What to produce → The copy you return must begin at the line containing "Our Founder (151, 1914)" and end at the final line of the listing below, with every picture left out.

Information given →
⁂

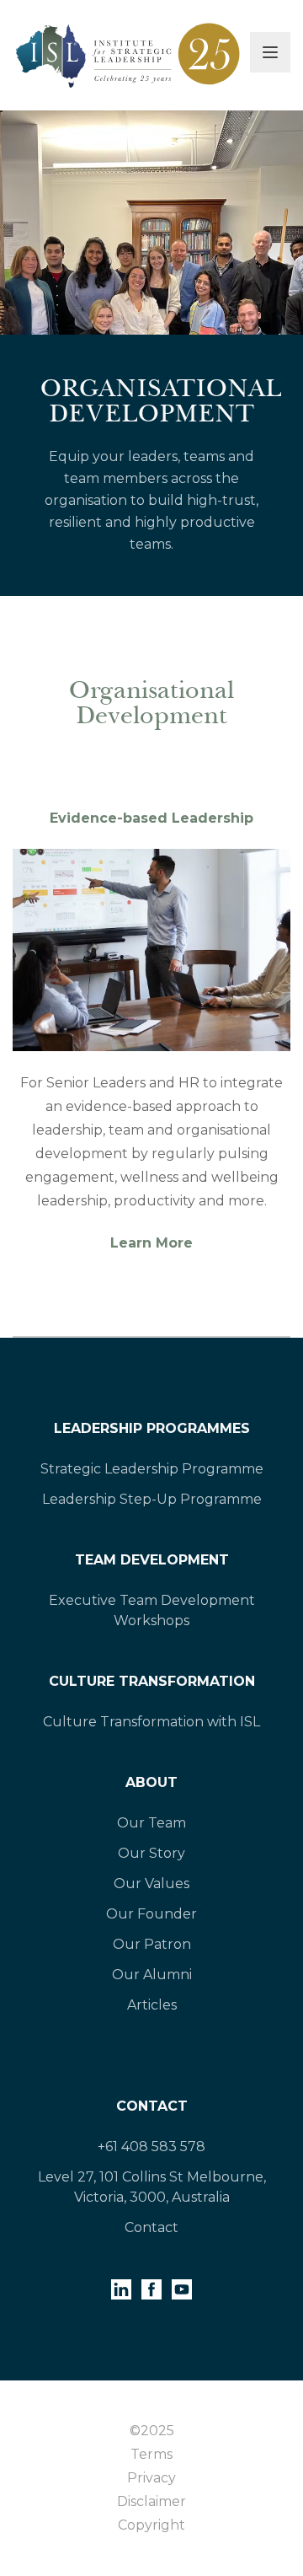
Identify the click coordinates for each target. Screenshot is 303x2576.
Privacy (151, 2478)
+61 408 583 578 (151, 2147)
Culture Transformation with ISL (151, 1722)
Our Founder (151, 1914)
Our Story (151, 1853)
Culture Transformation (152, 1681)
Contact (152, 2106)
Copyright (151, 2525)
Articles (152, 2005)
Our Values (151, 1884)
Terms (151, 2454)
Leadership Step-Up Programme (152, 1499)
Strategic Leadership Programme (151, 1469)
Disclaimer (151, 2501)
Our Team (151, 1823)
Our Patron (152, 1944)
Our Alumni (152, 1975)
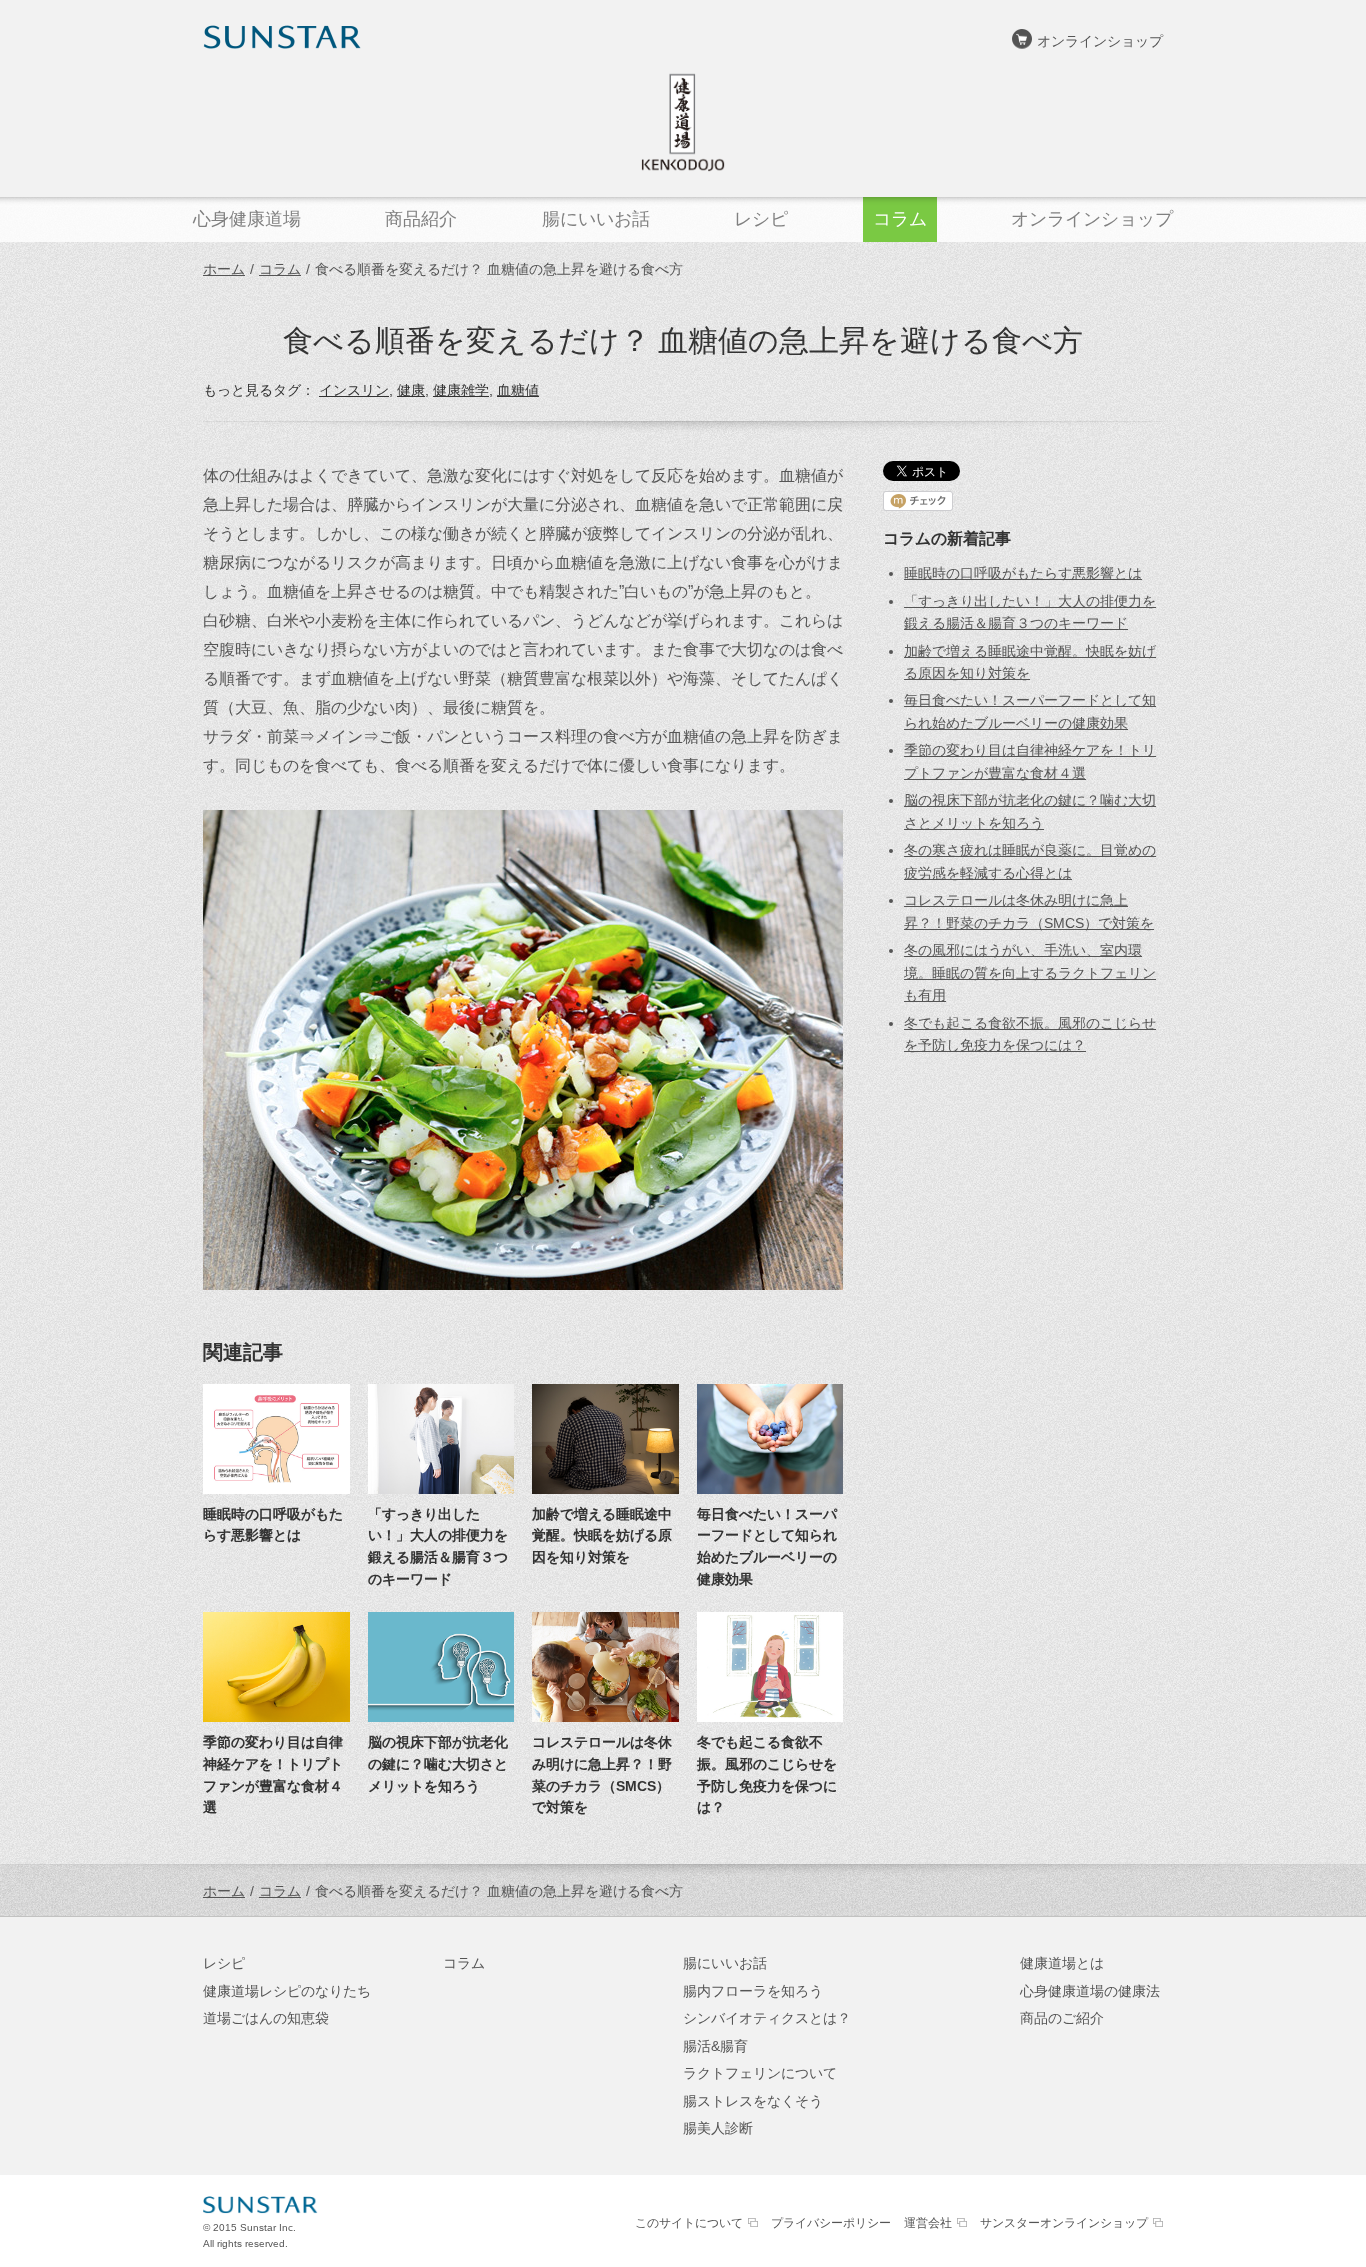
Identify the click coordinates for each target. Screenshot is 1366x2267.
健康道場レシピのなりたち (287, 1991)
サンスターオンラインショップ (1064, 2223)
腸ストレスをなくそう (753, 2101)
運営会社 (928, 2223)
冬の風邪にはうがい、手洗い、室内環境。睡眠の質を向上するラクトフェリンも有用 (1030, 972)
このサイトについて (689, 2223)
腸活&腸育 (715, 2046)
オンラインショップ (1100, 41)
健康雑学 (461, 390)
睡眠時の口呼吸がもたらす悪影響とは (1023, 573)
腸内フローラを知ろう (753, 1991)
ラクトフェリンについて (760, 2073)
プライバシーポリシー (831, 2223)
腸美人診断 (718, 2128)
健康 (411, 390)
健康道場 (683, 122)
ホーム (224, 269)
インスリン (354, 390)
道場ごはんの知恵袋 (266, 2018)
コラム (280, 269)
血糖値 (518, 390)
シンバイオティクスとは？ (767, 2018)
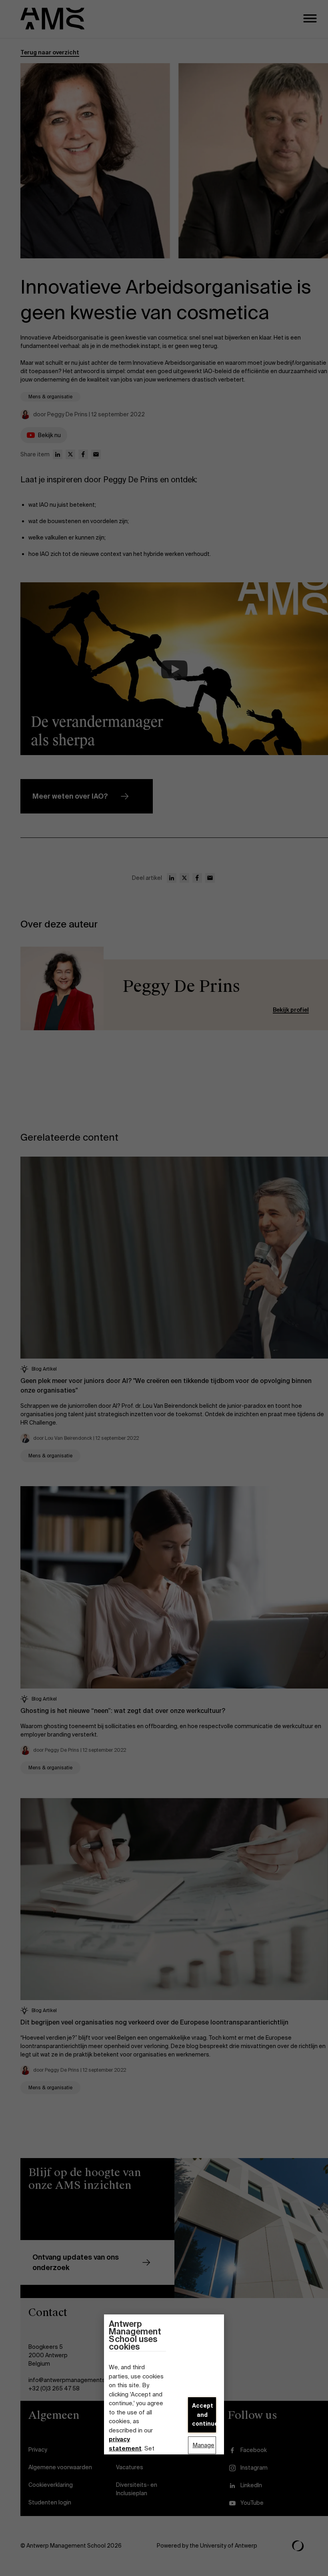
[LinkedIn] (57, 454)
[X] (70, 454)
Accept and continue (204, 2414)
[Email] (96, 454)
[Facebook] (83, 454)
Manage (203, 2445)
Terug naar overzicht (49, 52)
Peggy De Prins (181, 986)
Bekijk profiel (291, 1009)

⁂

Worked solution →
Our Founder (151, 1914)
Our Story (151, 1853)
Culture Transformation (152, 1681)
Contact (152, 2106)
Copyright (151, 2525)
Articles (152, 2005)
Our Values (151, 1884)
Terms (151, 2454)
Leadership Step-Up Programme (152, 1499)
Strategic Leadership Programme (151, 1469)
Disclaimer (151, 2501)
Our Team (151, 1823)
Our Patron (152, 1944)
Our Alumni (152, 1975)
Identify the click coordinates for each target. Screenshot is 1366x2267.
健康道場レシピのなりたち (287, 1991)
サンスターオンラインショップ (1064, 2223)
腸ストレスをなくそう (753, 2101)
運営会社 (928, 2223)
冬の風邪にはうがい、手洗い、室内環境。睡眠の質を向上するラクトフェリンも有用 (1030, 972)
このサイトについて (689, 2223)
腸活&腸育 (715, 2046)
オンラインショップ (1100, 41)
健康雑学 (461, 390)
睡眠時の口呼吸がもたらす悪影響とは (1023, 573)
腸内フローラを知ろう (753, 1991)
ラクトフェリンについて (760, 2073)
プライバシーポリシー (831, 2223)
腸美人診断 (718, 2128)
健康 (411, 390)
健康道場 (683, 122)
ホーム (224, 269)
インスリン (354, 390)
道場ごはんの知恵袋 (266, 2018)
コラム (280, 269)
血糖値 (518, 390)
シンバイオティクスとは？ (767, 2018)
[LinkedIn] (57, 454)
[X] (70, 454)
Accept and continue (204, 2414)
[Email] (96, 454)
[Facebook] (83, 454)
Manage (203, 2445)
Terug naar overzicht (49, 52)
Peggy De Prins (181, 986)
Bekijk profiel (291, 1009)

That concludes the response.